GERMAN-POLISH WORLD HERITAGE SITE
MUSKAU PARK / MUSKAUER PARK / PARK MUŻAKOWSKI
CONSERVATION WITHOUT BORDERS
Muskau Park has a special feature that makes it unique the world over: thanks to its location on the River Neisse, the landscape garden straddles the territory of two countries, namely Germany and Poland. For more than two decades now, cross-border cooperation has been a daily occurrence here – with outstanding examples to show for the cooperation's success. Together, the two countries have succeeded in reuniting the parts of the park that were divided in 1945 and at the same time made an important contribution to relations between the two nations. Destroyed bridges have been rebuilt, views obscured by undergrowth freed up and lost pathways retraced. Muskau Park was awarded UNESCO World Heritage status in 2004 in recognition of the work completed to date and as an incentive for the future.
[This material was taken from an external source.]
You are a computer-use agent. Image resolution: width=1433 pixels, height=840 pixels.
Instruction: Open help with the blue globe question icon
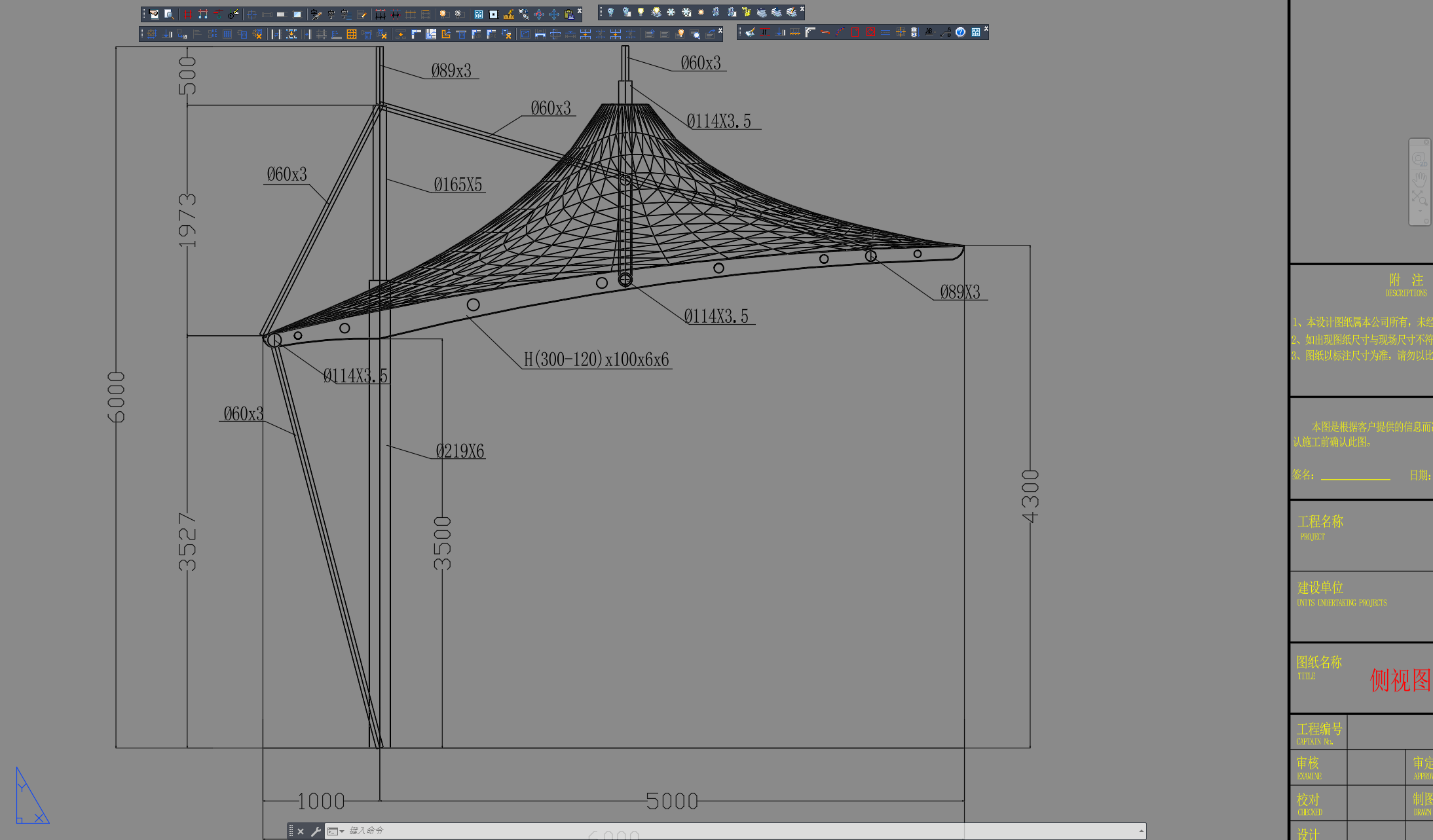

As a classical landscape garden covering 830 hectares that was created by Prince Pückler (1785–1871), who was one of the most enigmatic personalities of the nineteenth century, Muskau Park is also unique from both garden history and tourism perspectives. The prince's non-conformist, contradictory nature still fascinates today: he was a celebrated garden artist, outstanding writer, incorrigible womaniser, restless globetrotter and flamboyant dandy, but also a self-doubting melancholic. Despite his turbulent life, Prince Pückler found his very own artistic terroir in his landscaping of the meadows along the River Neisse, of all places, and created a style-defining masterpiece of garden art within just three decades. Neither subsequent owners nor the generations of gardeners who followed Pückler ventured out of his artistic shadow, hence the prince's fundamental idea dominated Muskau Park until well into the twentieth century. The Second World War, with all its devastating consequences for the political and social order in Europe, also brought severe destruction and unexpected upheaval to Muskau Park, with the status of the
River Neisse raised to that of a border river. For decades, the political fragmentation of Pückler's Elysium in the wake of the Tehran, Yalta and Potsdam Agreements seemed insurmountable. It was not until 1988/89 that a new era began and a new, almost unthinkable turning point was finally reached. Thanks to the exemplary German-Polish cooperation, Pückler's garden paradise has now awoken from its Sleeping Beauty slumber. Today, it delights endless German and Polish visitors with its newly opened, now truly borderless visual axes as the most beautiful and successful example of German-Polish cooperation on the Oder-Neisse border.